§ **Work to complete**
Look below for the line containing "METHANODEX REVIEWS (74, 1055)" and the line containing "Screenshot is 1116x2576."; repeat exactly those two lines and all lines between them, and nothing else.

§ **Extracted records**
____________________

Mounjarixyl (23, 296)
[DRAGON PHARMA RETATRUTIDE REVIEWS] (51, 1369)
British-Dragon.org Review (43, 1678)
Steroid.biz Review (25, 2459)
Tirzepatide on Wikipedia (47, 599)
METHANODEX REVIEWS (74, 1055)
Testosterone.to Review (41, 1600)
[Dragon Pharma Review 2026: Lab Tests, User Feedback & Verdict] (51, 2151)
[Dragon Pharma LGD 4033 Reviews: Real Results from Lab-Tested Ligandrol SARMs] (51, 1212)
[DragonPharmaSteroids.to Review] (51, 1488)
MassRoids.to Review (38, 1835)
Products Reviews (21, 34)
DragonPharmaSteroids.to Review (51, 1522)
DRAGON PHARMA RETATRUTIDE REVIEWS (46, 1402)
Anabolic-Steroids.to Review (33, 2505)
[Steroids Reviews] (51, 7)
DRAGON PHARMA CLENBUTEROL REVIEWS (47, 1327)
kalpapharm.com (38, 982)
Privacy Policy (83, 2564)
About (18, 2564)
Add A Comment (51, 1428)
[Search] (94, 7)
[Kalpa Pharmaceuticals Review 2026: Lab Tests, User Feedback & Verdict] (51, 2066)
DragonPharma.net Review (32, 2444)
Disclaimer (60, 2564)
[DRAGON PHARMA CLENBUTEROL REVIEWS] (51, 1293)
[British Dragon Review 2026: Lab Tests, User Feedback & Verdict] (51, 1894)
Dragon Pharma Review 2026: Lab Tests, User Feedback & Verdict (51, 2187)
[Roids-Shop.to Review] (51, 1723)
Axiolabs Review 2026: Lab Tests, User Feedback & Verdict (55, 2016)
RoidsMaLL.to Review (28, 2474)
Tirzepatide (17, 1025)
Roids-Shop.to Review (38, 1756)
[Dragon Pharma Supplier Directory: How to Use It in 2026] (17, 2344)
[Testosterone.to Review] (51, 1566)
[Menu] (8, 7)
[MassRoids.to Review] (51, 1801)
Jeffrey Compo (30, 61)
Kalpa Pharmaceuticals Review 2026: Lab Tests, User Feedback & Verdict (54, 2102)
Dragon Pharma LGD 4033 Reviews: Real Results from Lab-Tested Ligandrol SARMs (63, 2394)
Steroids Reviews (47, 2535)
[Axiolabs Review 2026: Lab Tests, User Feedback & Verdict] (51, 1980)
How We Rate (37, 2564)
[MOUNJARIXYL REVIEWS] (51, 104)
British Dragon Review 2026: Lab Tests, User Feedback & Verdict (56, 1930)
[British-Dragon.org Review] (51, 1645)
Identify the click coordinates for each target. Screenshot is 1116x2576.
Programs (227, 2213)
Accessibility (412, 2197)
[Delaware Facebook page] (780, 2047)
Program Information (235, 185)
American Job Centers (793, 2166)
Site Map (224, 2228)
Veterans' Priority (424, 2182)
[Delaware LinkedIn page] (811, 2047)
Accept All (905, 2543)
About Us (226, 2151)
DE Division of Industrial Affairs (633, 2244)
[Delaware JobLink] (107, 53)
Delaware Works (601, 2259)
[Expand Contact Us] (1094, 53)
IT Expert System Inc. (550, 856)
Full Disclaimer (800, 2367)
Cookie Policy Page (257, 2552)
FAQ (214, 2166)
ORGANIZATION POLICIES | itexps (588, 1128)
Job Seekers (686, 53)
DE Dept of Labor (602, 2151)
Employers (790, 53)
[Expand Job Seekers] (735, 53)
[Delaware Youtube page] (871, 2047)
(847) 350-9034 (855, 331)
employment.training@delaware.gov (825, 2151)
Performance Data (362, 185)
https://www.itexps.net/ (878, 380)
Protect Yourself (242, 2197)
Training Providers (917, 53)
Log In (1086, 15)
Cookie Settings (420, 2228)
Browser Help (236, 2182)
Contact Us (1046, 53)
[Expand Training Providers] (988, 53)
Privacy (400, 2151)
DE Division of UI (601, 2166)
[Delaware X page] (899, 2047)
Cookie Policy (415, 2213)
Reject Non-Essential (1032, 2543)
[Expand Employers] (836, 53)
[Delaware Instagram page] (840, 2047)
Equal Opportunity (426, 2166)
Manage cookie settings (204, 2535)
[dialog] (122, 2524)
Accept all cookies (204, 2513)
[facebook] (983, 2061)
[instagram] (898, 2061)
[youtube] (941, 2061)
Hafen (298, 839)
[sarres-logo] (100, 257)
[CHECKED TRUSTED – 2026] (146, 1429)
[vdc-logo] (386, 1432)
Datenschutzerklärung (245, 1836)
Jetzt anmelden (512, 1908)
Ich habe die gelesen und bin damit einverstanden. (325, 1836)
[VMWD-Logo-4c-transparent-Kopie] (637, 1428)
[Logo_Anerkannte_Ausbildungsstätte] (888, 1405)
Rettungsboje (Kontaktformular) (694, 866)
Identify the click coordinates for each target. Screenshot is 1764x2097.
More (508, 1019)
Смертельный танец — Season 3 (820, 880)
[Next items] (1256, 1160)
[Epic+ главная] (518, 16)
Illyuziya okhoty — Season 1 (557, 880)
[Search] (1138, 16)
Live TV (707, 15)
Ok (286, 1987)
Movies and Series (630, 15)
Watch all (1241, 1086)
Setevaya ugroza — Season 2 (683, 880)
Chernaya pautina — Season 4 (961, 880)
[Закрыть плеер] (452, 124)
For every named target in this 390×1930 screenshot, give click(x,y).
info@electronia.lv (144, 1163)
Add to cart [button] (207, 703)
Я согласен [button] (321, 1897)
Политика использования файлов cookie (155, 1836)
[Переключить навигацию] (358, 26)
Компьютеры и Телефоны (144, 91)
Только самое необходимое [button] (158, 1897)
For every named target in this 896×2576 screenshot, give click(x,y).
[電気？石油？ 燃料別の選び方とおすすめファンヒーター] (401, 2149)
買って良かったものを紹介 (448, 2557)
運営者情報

____________________

§ **Finished task**
METHANODEX REVIEWS (74, 1055)
Testosterone.to Review (41, 1600)
[Dragon Pharma Review 2026: Lab Tests, User Feedback & Verdict] (51, 2151)
[Dragon Pharma LGD 4033 Reviews: Real Results from Lab-Tested Ligandrol SARMs] (51, 1212)
[DragonPharmaSteroids.to Review] (51, 1488)
MassRoids.to Review (38, 1835)
Products Reviews (21, 34)
DragonPharmaSteroids.to Review (51, 1522)
DRAGON PHARMA RETATRUTIDE REVIEWS (46, 1402)
Anabolic-Steroids.to Review (33, 2505)
[Steroids Reviews] (51, 7)
DRAGON PHARMA CLENBUTEROL REVIEWS (47, 1327)
kalpapharm.com (38, 982)
Privacy Policy (83, 2564)
About (18, 2564)
Add A Comment (51, 1428)
[Search] (94, 7)
[Kalpa Pharmaceuticals Review 2026: Lab Tests, User Feedback & Verdict] (51, 2066)
DragonPharma.net Review (32, 2444)
Disclaimer (60, 2564)
[DRAGON PHARMA CLENBUTEROL REVIEWS] (51, 1293)
[British Dragon Review 2026: Lab Tests, User Feedback & Verdict] (51, 1894)
Dragon Pharma Review 2026: Lab Tests, User Feedback & Verdict (51, 2187)
[Roids-Shop.to Review] (51, 1723)
Axiolabs Review 2026: Lab Tests, User Feedback & Verdict (55, 2016)
RoidsMaLL.to Review (28, 2474)
Tirzepatide (17, 1025)
Roids-Shop.to Review (38, 1756)
[Dragon Pharma Supplier Directory: How to Use It in 2026] (17, 2344)
[Testosterone.to Review] (51, 1566)
[Menu] (8, 7)
[MassRoids.to Review] (51, 1801)
Jeffrey Compo (30, 61)
Kalpa Pharmaceuticals Review 2026: Lab Tests, User Feedback & Verdict (54, 2102)
Dragon Pharma LGD 4033 Reviews: Real Results from Lab-Tested Ligandrol SARMs (63, 2394)
Steroids Reviews (47, 2535)
[Axiolabs Review 2026: Lab Tests, User Feedback & Verdict] (51, 1980)
How We Rate (37, 2564)
[MOUNJARIXYL REVIEWS] (51, 104)
British Dragon Review 2026: Lab Tests, User Feedback & Verdict (56, 1930)
[British-Dragon.org Review] (51, 1645)
Identify the click coordinates for each target. Screenshot is 1116x2576.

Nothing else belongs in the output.